A partir  el verano de 2008, el número de vuelos transatlánticos diarios, operados conjuntamente por Air France y Delta, pasarán de once  a diecinueve.  En total, ambas compañías ofrecerán más de 4.500 asientos transatlánticos todos los días, lo que representa  un aumento del 45%.
A partir de abril de 2010, el acuerdo  será ampliado  a toda la red de rutas transatlánticas de Air France y de Delta entre Europa y la cuenca del  Mediterráneo por una parte, y Estados Unidos, Canadá y México por otra parte, así como a los  vuelos entre Los Ángeles y Tahití.
La cifra de negocio de esta «joint-venture» se estima entorno a  los 1,5 mil millones de dólares US por año, durante la primera fase de su puesta en marcha y a más de 8 mil millones de dólares US para la segunda fase del proceso. Tanto los ingresos como  los costes serán compartidos entre ambos socios. Este acuerdo permitirá fomentar  los ingresos de ambas compañías a la vez que  ampliar las posibilidades de transporte de sus clientes hacia los destinos claves del Atlántico Norte.
«Esta «joint-venture»  marca una hito  histórica en el desarrollo de nuestra colaboración con Delta Air Lines. Nuestros vínculos, ya de por sí muy fuertes, nos abren unas perspectivas particularmente  prometedoras.» ha declarado Jean-Cyril Spinetta, presidente-director general del grupo AIR FRANCE KLM.  Con el acuerdo firmado el pasado mes de abril entre la Unión Europea y los Estados Unidos disponemos  de un amplio acceso  hacia nuevos mercados entre los más importantes del mundo».
A partir del programa de verano de 2008, un gran número de vuelos transatlánticos de Air France y de Delta entre Europa y los Estados Unidos se comercializarán en códigos compartidos.
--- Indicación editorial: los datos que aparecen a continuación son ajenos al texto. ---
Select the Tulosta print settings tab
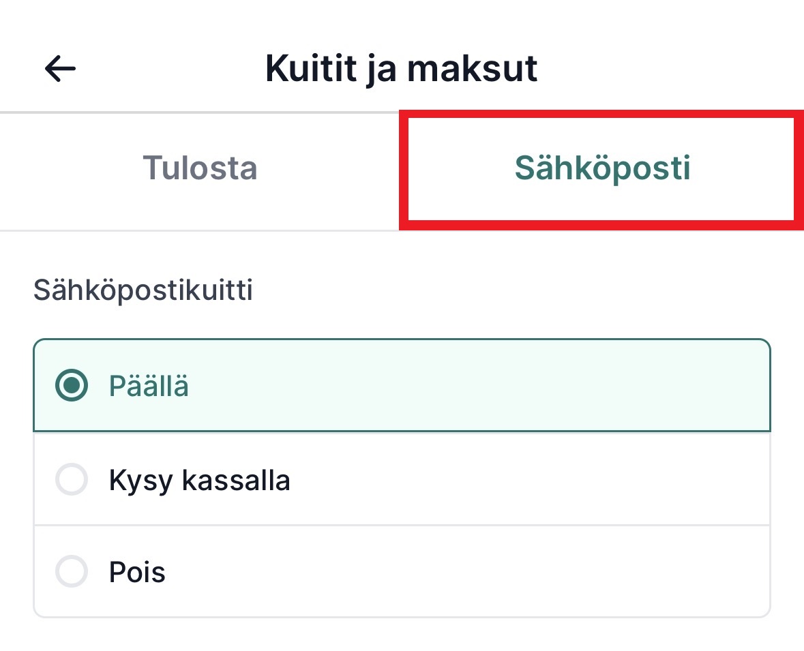This screenshot has height=651, width=804. click(200, 170)
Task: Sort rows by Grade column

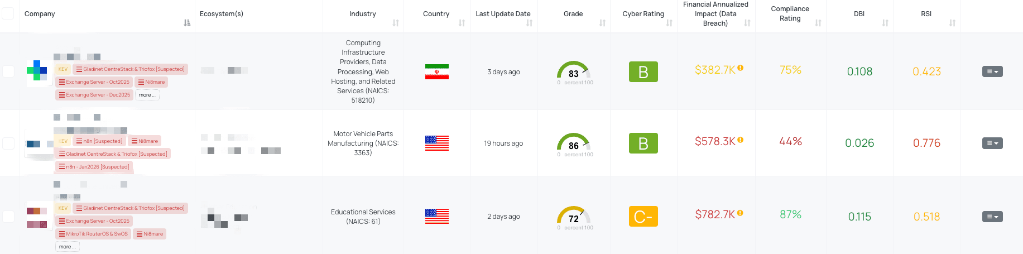Action: [x=602, y=23]
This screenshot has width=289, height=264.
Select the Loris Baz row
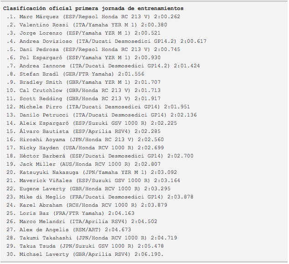pyautogui.click(x=70, y=213)
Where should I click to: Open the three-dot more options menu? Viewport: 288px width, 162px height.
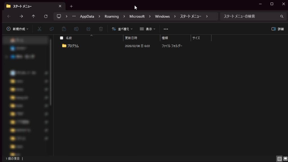coord(166,29)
«Juntos, vamos a ofrecer una mayor selección a nuestros pasajeros, más frecuencias, y mejores horarios, así como nuevas posibilidades de cumular Millas que podrán  disfrutar sobre una ampliada red. En el marco de este dispositivo y de la inmunidad antimonopolio, de la que beneficiamos desde 2002, tendremos un amplio margen  para coordinar nuestras políticas comerciales sobre nuestras respectivas redes transatlánticas,  gracias a una harmonización de nuestros  servicios y procedimientos. Nuestro acuerdo beneficiará claramente a ambos compañías así como a sus clientes» ha declarado Richard Anderson, presidente-director general de Delta Air Lines.
La «joint-venture» no implicará la creación de una filial. Será dirigida por un  comité de dirección  conjunto («Steering Comittee») para  Air France y  Delta.  A este  comité reportarán  9 grupos de  trabajo que tendrán que  implementar los acuerdos de la  «joint-venture»  en sus distintas áreas: redes, gestión de ingresos, ventas y distribución, productos y servicios, programas de fidelización, operaciones, informática, finanzas y flete.
El contrato de «joint-venture»  firmado hasta el 31 de marzo del 2016 podrá ser renovado subsiguientemente  por periodos de 3 años.
Es conveniente recordar que el pasado 28 de Junio,  las compañías Air France, KLM, Delta, Northwest, Alitalia y CSA Czech Airlines presentaron al Departamento Americano de Transportes  una demanda de antimonopolio ampliada. La obtención de tal inmunidad permitiría a Air France, KLM y sus socios respectivos Delta y Northwest, poner en marcha su proyecto de «joint-venture» a cuatro, con el propósito de de  integrar a término el conjunto de sus operaciones transatlánticas.